Start of Block

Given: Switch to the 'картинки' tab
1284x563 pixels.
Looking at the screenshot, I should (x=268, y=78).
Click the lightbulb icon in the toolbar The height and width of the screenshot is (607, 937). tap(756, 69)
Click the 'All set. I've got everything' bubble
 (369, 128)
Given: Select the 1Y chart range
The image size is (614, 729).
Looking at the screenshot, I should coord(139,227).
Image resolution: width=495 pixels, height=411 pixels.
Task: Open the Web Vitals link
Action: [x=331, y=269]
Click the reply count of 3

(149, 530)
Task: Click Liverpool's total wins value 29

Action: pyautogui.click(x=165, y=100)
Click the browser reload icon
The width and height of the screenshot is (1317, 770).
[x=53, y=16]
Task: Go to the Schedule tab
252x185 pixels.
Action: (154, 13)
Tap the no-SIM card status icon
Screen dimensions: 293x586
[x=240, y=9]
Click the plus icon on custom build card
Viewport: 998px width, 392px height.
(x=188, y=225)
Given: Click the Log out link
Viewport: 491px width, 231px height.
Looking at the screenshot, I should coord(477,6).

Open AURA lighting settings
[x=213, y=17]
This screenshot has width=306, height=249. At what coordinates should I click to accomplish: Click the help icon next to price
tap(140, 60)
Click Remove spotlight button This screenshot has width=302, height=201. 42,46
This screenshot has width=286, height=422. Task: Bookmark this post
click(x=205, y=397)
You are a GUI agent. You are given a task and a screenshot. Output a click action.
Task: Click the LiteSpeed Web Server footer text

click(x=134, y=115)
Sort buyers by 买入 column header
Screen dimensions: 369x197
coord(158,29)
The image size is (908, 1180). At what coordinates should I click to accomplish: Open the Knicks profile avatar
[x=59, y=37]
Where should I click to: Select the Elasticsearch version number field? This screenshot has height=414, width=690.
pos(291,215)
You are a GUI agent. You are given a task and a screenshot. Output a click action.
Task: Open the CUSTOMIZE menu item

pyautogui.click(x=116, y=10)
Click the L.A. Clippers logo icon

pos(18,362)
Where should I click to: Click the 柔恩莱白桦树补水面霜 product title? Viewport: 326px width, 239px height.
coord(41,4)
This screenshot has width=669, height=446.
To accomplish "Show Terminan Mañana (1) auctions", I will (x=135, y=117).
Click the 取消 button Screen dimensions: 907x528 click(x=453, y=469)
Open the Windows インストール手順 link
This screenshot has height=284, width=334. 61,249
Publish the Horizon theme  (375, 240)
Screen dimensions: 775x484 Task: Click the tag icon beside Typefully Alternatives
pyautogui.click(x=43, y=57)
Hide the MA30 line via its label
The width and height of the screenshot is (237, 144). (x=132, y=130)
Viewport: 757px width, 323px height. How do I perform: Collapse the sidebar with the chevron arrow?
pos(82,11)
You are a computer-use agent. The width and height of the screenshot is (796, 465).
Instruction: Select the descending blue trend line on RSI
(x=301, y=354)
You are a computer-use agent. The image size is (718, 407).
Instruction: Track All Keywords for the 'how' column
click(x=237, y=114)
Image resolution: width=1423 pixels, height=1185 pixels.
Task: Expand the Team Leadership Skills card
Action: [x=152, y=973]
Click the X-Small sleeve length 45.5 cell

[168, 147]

End of Block

WHAT THE TASK ASKS :: From the records above, copy every line that holds the word "button".

EXERCISE SOLUTION ::
Click Remove spotlight button This screenshot has width=302, height=201. 42,46
Click the 取消 button Screen dimensions: 907x528 click(x=453, y=469)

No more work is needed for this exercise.